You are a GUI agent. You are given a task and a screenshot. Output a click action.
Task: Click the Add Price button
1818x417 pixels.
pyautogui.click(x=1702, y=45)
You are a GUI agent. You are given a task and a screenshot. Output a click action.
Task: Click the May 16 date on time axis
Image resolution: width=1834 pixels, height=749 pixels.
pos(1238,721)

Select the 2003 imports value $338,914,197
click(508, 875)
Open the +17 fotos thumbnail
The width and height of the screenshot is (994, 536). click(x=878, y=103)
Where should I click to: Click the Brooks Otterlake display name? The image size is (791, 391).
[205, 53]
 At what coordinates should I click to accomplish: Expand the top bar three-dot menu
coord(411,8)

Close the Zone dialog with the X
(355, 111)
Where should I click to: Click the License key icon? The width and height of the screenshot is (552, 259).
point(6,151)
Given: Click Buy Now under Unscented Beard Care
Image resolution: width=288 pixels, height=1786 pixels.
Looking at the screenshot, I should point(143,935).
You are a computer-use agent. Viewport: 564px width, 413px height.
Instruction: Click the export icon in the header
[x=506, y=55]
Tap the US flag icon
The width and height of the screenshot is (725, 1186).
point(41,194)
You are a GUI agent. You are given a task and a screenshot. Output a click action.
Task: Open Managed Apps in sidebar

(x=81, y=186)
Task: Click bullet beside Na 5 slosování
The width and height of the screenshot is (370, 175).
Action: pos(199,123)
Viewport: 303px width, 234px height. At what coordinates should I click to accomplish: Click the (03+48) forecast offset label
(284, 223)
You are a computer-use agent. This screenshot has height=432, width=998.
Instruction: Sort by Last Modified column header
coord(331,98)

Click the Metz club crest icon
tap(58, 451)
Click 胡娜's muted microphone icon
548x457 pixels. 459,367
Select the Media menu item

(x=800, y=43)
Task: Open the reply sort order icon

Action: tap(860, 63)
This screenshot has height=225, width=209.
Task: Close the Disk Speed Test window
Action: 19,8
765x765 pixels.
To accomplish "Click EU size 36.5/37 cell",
:::
__What this task involves__: Could you return all of the records above, unchanged and character for character?

__Answer for this exercise__:
You are a GUI agent. You are given a task and a screenshot. Output a click action.
Task: Click the Add Price button
1818x417 pixels.
pyautogui.click(x=1702, y=45)
You are a GUI agent. You are given a task and a screenshot. Output a click action.
Task: Click the May 16 date on time axis
Image resolution: width=1834 pixels, height=749 pixels.
pos(1238,721)

Select the 2003 imports value $338,914,197
click(508, 875)
Open the +17 fotos thumbnail
The width and height of the screenshot is (994, 536). click(x=878, y=103)
Where should I click to: Click the Brooks Otterlake display name? The image size is (791, 391).
[205, 53]
 At what coordinates should I click to accomplish: Expand the top bar three-dot menu
coord(411,8)

Close the Zone dialog with the X
(355, 111)
Where should I click to: Click the License key icon? The width and height of the screenshot is (552, 259).
point(6,151)
Given: Click Buy Now under Unscented Beard Care
Image resolution: width=288 pixels, height=1786 pixels.
Looking at the screenshot, I should point(143,935).
You are a computer-use agent. Viewport: 564px width, 413px height.
Instruction: Click the export icon in the header
[x=506, y=55]
Tap the US flag icon
The width and height of the screenshot is (725, 1186).
point(41,194)
You are a GUI agent. You are given a task and a screenshot. Output a click action.
Task: Open Managed Apps in sidebar

(x=81, y=186)
Task: Click bullet beside Na 5 slosování
The width and height of the screenshot is (370, 175).
Action: pos(199,123)
Viewport: 303px width, 234px height. At what coordinates should I click to accomplish: Click the (03+48) forecast offset label
(284, 223)
You are a computer-use agent. This screenshot has height=432, width=998.
Instruction: Sort by Last Modified column header
coord(331,98)

Click the Metz club crest icon
tap(58, 451)
Click 胡娜's muted microphone icon
548x457 pixels. 459,367
Select the Media menu item

(x=800, y=43)
Task: Open the reply sort order icon

Action: tap(860, 63)
This screenshot has height=225, width=209.
Task: Close the Disk Speed Test window
Action: 19,8
765x765 pixels.
To accomplish "Click EU size 36.5/37 cell",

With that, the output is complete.